Why Choosing the Right Company Matters
Choosing from the Top 10 LLM Data Providers for AI Companies is important because training data quality directly affects model accuracy, safety, reliability, and user trust. A language model is only as useful as the data, feedback, and evaluation processes behind it.
AI companies should first compare data quality. Poorly labeled data, biased examples, weak feedback, or inconsistent evaluations can reduce model performance and create unreliable outputs. Strong providers use quality checks, reviewer guidelines, validation workflows, and expert review to improve dataset reliability.
Expertise also matters. LLM data is different from basic annotation. It may include prompt-response ranking, RLHF, instruction tuning, safety evaluation, red teaming, multilingual review, domain-specific labeling, factuality checks, and model behavior analysis. A provider should understand how human judgment affects model alignment and output quality.
Pricing should be reviewed carefully. Some providers charge by task, hour, project, dataset volume, review complexity, or enterprise plan. AI companies should compare pricing based on expected scale, task difficulty, languages, domain expertise, and quality requirements.
Technology is another key factor. The best LLM data providers should support APIs, secure workspaces, data workflows, annotation platforms, review dashboards, workforce management, and integration with model development pipelines. Strong technology helps teams move faster while maintaining quality.
Support and scalability should not be ignored. A small AI startup may need a focused evaluation project, while a large AI company may need millions of human feedback tasks across multiple regions and languages. The right provider should support both current needs and long-term growth.
Compliance and data security are also important. LLM projects may involve sensitive prompts, internal documents, proprietary datasets, or regulated industry content. Businesses should review privacy practices, access controls, data handling policies, and security standards before choosing a provider.
The best LLM data provider is the one that matches your model goals, domain needs, quality standards, budget, and scale. The right partner can help AI companies improve model behavior, reduce errors, strengthen evaluation, and build more useful AI products.
Conclusion
The Top 10 LLM Data Providers for AI Companies in 2026—Scale AI, Surge AI, Appen, TELUS Digital, Sama, iMerit, Labelbox, TransPerfect DataForce, Defined.ai, and Toloka—support different needs across training data, annotation, RLHF, model evaluation, multilingual data, and human feedback.
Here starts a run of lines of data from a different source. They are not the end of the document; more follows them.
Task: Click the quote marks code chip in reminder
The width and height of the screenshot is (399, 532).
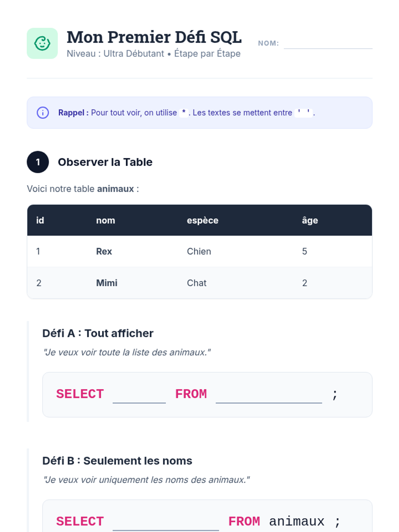Action: tap(304, 113)
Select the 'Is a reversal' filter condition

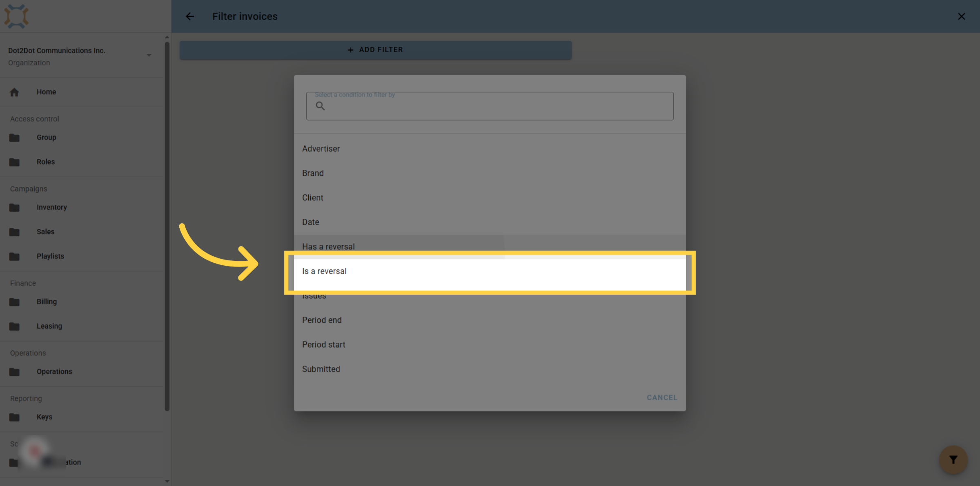490,271
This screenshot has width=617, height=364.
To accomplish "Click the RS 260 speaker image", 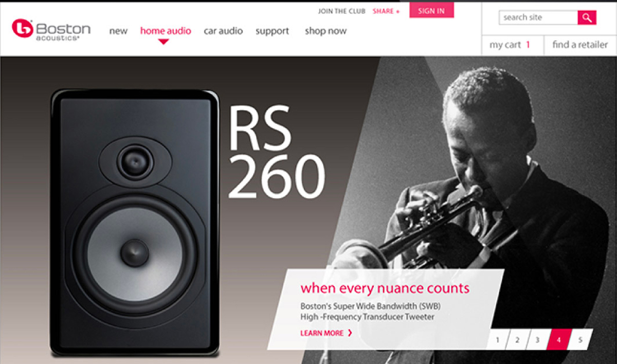I will (135, 223).
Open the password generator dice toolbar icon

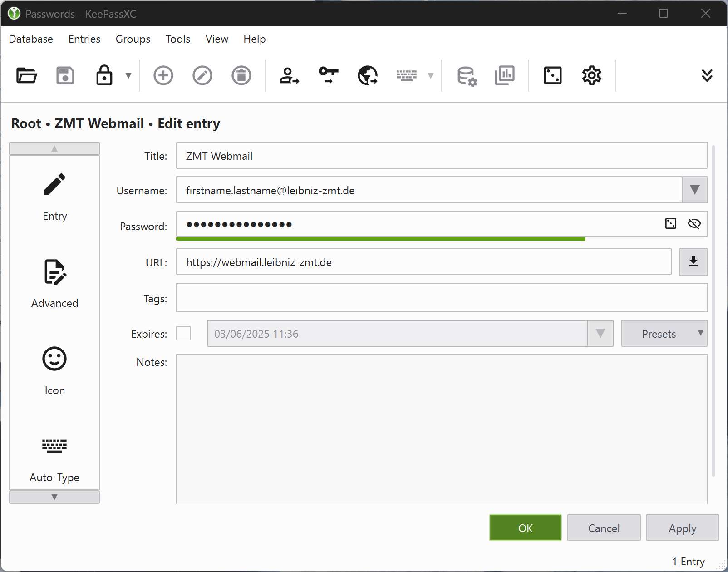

Scale AI and Surge AI are strong options for large-scale LLM feedback and evaluation. Appen, TELUS Digital, TransPerfect DataForce, and Toloka support global and multilingual data operations. Sama and iMerit are useful for managed annotation and domain expertise. Labelbox gives teams more control over data workflows, while Defined.ai supports both marketplace datasets and custom data projects.
Before choosing a provider, AI companies should compare data quality, domain expertise, pricing, technology, support, security, multilingual coverage, and scalability. With the right LLM data provider, businesses can improve model performance, reduce risk, and build stronger AI systems in 2026.